02.05.07

The “G” Word

Posted in Application Development, SOA & Web Services, IT Governance at 2:21 am by Tony Baer

Mention the term “governance” these days, and you’ll probably draw lots of nervous stares because the term means many things to so many people. Narrow that to SOA governance, and those expressions often turn blank.

The challenge is that governance itself is a loaded term, and when it comes to SOA, the definition of what to govern is at this point somewhat fluid.

Looking the term itself, in an age of SOX, governance not only implies fiscal responsibility, but legal as well. And while SOX isn’t specifically aimed at IT directly, as steward of corporate data, IT is on the firing line when it comes to ensuring that the CEO stays out of jail. One CIO of a major consumer goods company once related to us that SOX efforts tied up her staff for the equivalent of 90 days over the previous year.

And when you compare the objectives of SOX and SOA, you’ll inevitably confront a disconnect. While SOX is intended to prevent bad things from happening to data, if SOA is implemented properly, it provides new ways of exposing data.

Now let’s ratchet up the equation.

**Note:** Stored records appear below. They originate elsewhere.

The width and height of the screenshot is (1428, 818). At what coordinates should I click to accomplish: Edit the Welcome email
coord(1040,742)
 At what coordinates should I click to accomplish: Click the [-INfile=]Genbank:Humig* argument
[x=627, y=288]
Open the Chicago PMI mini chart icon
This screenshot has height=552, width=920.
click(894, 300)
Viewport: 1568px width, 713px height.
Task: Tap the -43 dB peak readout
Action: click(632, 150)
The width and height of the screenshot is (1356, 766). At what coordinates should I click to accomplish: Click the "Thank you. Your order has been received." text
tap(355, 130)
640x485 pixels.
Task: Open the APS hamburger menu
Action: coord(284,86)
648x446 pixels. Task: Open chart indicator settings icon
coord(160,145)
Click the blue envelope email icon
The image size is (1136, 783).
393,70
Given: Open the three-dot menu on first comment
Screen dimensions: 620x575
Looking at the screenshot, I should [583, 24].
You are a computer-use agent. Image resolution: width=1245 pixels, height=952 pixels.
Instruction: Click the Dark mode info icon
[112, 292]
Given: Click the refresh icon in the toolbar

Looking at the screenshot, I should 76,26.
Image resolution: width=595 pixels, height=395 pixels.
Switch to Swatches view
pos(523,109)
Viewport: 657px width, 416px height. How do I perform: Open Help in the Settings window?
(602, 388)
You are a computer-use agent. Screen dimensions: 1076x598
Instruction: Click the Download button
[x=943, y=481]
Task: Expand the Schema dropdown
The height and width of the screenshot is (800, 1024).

With traditional software development, once you got past the requirements stage, the business typically threw most responsibility for the application over the wall to IT. By contrast, the SOA lifecycle can involve multiple masters through the life cycle, because new or reused services can be composed and shared on an ongoing basis. In most organizations, responsibilities for creating and maintaining a service over its life cycle have yet to be fully defined.

Consequently, if you’re going to formally govern SOA, that implies that there is some formal IT governance exercised as well to govern the rules of engagement, and set the context for how IT contracts with the business to expose and manage services from creation to deployment, modification, reuse, and retirement. And, given that reuse relies on a robust architecture (without one, you’d be hard-pressed to repurpose services if their semantics or technical designs are incompatible), that implies that the organization should have a somewhat codified software development lifecycle as well. And as we’ve maintained previously, the enforcement of service contracts specifying service level agreements means that there is an infrastructure management aspect as well.

Not surprisingly, when we convened a panel of experts on SOA governance at the Open Group’s Enterprise Architecture Practitioners conference last week, responses to the question of what SOA governance entails were all over the map. We’ll drill down more into that discussion in coming weeks.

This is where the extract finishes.